« Nous assistons au suicide de l’Assemblée », alertait il y a deux semaines un député de l’opposition française après la décision des députés LREM, majoritaires à l’Assemblée nationale, de prolonger l’Etat d’urgence sanitaire jusqu’au 1er juin 2021. Le vote a finalement eu lieu ce 9 février et, sans surprise, l’Etat d’urgence a été prolongé jusqu’à cette date.
Les implications d’une telle décision sont lourdes. Avec la prolongation de ce régime d’exception, le président de la République, Emmanuel Macron, détient les pleins pouvoirs. Il peut instaurer le couvre-feu quand il le jugera nécessaire, reconfiner le pays partiellement ou entièrement, restreindre les déplacements des citoyens et interdire toute manifestation jusqu’à nouvel ordre.
En gros, la prolongation de l’Etat d’urgence au nom de l’urgence sanitaire met fin à la Démocratie dans un pays qui, en 1789, s’était soulevé contre la monarchie pour justement éviter que celle-ci n’assène le dernier coup de poignard aux libertés individuelles, à la justice si chère au peuple français et à l’égalité.
La prolongation de ce régime d’exception est d’autant plus gênante pour la Démocratie française que c’est la 6ème fois qu’elle est décrétée.
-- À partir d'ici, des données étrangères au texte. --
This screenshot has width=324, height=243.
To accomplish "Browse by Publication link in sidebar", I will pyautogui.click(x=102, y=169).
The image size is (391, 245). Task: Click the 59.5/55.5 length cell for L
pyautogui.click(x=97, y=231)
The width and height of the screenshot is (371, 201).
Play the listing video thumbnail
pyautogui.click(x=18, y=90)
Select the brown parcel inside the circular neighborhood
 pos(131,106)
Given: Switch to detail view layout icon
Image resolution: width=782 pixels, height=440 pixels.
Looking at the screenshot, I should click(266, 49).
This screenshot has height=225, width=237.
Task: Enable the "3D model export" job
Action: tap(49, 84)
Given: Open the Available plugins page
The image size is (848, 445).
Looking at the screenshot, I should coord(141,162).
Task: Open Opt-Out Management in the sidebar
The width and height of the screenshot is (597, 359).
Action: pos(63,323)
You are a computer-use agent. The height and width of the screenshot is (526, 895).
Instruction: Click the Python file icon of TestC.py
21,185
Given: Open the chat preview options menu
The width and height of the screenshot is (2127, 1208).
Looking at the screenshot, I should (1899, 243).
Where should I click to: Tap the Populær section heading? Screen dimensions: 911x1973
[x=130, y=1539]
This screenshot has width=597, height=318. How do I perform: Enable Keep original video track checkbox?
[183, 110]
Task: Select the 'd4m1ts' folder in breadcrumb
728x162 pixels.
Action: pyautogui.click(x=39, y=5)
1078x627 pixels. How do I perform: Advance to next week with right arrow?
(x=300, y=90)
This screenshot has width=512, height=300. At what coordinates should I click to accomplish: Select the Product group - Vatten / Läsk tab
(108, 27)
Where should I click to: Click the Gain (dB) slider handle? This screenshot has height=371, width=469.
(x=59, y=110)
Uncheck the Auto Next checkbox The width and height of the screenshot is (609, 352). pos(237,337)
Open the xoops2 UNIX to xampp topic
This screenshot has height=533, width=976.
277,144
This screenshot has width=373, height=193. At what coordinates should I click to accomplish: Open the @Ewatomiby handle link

Une gravité extrême. Mais, le plus grand grave dans cette démarche qui semble convenir à un Exécutif totalement désaxé est que les citoyens français ne savent pas quand est-ce qu’ils vont en sortir pour enfin arracher leur liberté qui leur est si chère.
C’est en tout cas un miracle que jusqu’ici le peuple accepte, sans se poser trop de questions, que ses libertés fondamentales arrachées au bout de plusieurs années de lutte sociale soient suspendues par un Hyper-Etat dont le pouvoir a été considérablement renforcé par la pandémie. En effet, au nom de la lutte contre le Covid-19, l’Etat est devenu le seul maître du jeu. Il a le droit (et de manière unilatérale) de fermer, d’ouvrir, de suspendre ou de mettre fin à toute activité économique, plongeant ainsi des milliers de citoyens dans une précarité indescriptible.
Mais, jusqu’à quand va durer cette situation à laquelle les citoyens sont désormais habitués et à laquelle ils semblent avoir adhéré d’ailleurs? Cette question est d’autant plus pertinente que des nations au cœur de l’Europe, qui ont brillé ces dernières décennies par une gestion autoritaire du pouvoir, ont déjà commencé à mettre fin à ce régime d’exception qui bafoue tous les droits du peuple. C’est le cas de la République Tchèque, ex satellite de l’Union Soviétique, qui vient d’annoncer ce 12 février qu’elle mettra fin à l’état d’urgence sanitaire dès ce 14 février.
Dans le cas de la République Tchèque, le détail très intéressant à souligner est que ce sont les députés qui, eux-mêmes, se sont soulevés pour tenir à l’Etat en refusant catégoriquement de lui accorder à l’Etat les pleins pouvoirs. En agissant de la sorte et de la plus courageuse et démocratique des manières, ils arrachent leurs libertés conquises au bout de plusieurs années de dictature communiste.
Ce qui est étrange en France est l’indifférence totale du peuple face à ses dérives qui, dans une Démocratie (et la France en est une), devrait normalement susciter une virulente réaction populaire. Pourtant, depuis bientôt une année, il n’en est absolument rien du tout. Sur ce sujet, le peuple est totalement aux abonnés absents et les médias, pour l’empêcher de se révolter, lui ont imposé un nouvel agenda appelé « séparatisme islamiste » sur lequel le peuple disserte en longueur de journée pendant que ses représentants au Parlement sacrifie la Démocratie sur l’autel de la crise sanitaire.
Finalement, le seul qui sort victorieux d’une telle situation est Emmanuel Macron qui, détenant les pleins pouvoirs, peut bâillonner les dissidents, museler l’opposition et surtout prendre le contrôle total du pays jusqu’à la prochaine élection présidentielle prévue en 2022.
Etant donné la situation actuelle, tout laisse à croire que 2022 sera le seul moment où le peuple, désormais réduit à sa plus simple expression, sera autorisé à aller aux urnes afin de perpétuer une tradition démocratique dans un pays où la Démocratie semble avoir été l’une des premières victimes de la Covid-19.
Il faut avoir le courage de le dire. Cette situation exceptionnelle que vit la France devrait susciter l’inquiétude de toutes celles et de tous ceux qui aspirent encore à la Démocratie.